= SHORT TASK =
Rewrite every one of the rows below with each "You are a GUI agent" changed to "You are a screen assistant", keeping all other text the same.

= SUPPLIED ENTRIES =
***
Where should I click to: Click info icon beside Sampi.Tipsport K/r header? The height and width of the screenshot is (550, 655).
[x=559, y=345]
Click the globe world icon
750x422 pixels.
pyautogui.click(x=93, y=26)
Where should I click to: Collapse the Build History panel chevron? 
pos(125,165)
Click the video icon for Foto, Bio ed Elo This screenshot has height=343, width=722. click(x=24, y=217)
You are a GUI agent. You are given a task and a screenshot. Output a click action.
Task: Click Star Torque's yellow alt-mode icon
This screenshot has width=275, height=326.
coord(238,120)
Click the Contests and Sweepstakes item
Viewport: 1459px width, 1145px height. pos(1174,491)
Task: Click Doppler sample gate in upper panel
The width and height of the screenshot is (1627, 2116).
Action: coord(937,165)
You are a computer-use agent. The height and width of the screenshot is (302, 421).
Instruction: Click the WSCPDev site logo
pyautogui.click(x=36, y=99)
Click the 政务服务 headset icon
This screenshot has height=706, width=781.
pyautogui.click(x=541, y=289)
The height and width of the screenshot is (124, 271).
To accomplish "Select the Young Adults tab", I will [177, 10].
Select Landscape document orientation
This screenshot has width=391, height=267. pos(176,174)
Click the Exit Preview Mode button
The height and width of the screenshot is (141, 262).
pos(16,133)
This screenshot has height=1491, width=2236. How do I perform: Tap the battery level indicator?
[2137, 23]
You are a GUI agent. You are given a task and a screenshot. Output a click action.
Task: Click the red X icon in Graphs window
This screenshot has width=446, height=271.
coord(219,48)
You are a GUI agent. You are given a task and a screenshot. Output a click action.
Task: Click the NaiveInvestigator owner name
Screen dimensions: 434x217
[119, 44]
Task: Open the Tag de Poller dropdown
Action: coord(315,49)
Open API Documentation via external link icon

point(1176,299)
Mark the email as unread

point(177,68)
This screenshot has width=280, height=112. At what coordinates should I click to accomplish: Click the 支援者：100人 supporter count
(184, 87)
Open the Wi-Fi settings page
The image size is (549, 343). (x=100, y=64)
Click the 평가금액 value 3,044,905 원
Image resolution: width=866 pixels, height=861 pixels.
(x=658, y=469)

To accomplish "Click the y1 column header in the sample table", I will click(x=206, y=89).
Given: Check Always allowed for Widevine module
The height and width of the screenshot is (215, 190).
***
= OUTPUT OF THE EXERCISE =
Where should I click to: Click info icon beside Sampi.Tipsport K/r header? The height and width of the screenshot is (550, 655).
[x=559, y=345]
Click the globe world icon
750x422 pixels.
pyautogui.click(x=93, y=26)
Where should I click to: Collapse the Build History panel chevron? 
pos(125,165)
Click the video icon for Foto, Bio ed Elo This screenshot has height=343, width=722. click(x=24, y=217)
You are a screen assistant. You are given a task and a screenshot. Output a click action.
Task: Click Star Torque's yellow alt-mode icon
This screenshot has width=275, height=326.
coord(238,120)
Click the Contests and Sweepstakes item
Viewport: 1459px width, 1145px height. pos(1174,491)
Task: Click Doppler sample gate in upper panel
The width and height of the screenshot is (1627, 2116).
Action: coord(937,165)
You are a computer-use agent. The height and width of the screenshot is (302, 421).
Instruction: Click the WSCPDev site logo
pyautogui.click(x=36, y=99)
Click the 政务服务 headset icon
This screenshot has height=706, width=781.
pyautogui.click(x=541, y=289)
The height and width of the screenshot is (124, 271).
To accomplish "Select the Young Adults tab", I will [177, 10].
Select Landscape document orientation
This screenshot has width=391, height=267. pos(176,174)
Click the Exit Preview Mode button
The height and width of the screenshot is (141, 262).
pos(16,133)
This screenshot has height=1491, width=2236. How do I perform: Tap the battery level indicator?
[2137, 23]
You are a screen assistant. You are given a task and a screenshot. Output a click action.
Task: Click the red X icon in Graphs window
This screenshot has width=446, height=271.
coord(219,48)
You are a screen assistant. You are given a task and a screenshot. Output a click action.
Task: Click the NaiveInvestigator owner name
Screen dimensions: 434x217
[119, 44]
Task: Open the Tag de Poller dropdown
Action: coord(315,49)
Open API Documentation via external link icon

point(1176,299)
Mark the email as unread

point(177,68)
This screenshot has width=280, height=112. At what coordinates should I click to accomplish: Click the 支援者：100人 supporter count
(184, 87)
Open the Wi-Fi settings page
The image size is (549, 343). (x=100, y=64)
Click the 평가금액 value 3,044,905 원
Image resolution: width=866 pixels, height=861 pixels.
(x=658, y=469)

To accomplish "Click the y1 column header in the sample table", I will click(x=206, y=89).
Given: Check Always allowed for Widevine module
The height and width of the screenshot is (215, 190).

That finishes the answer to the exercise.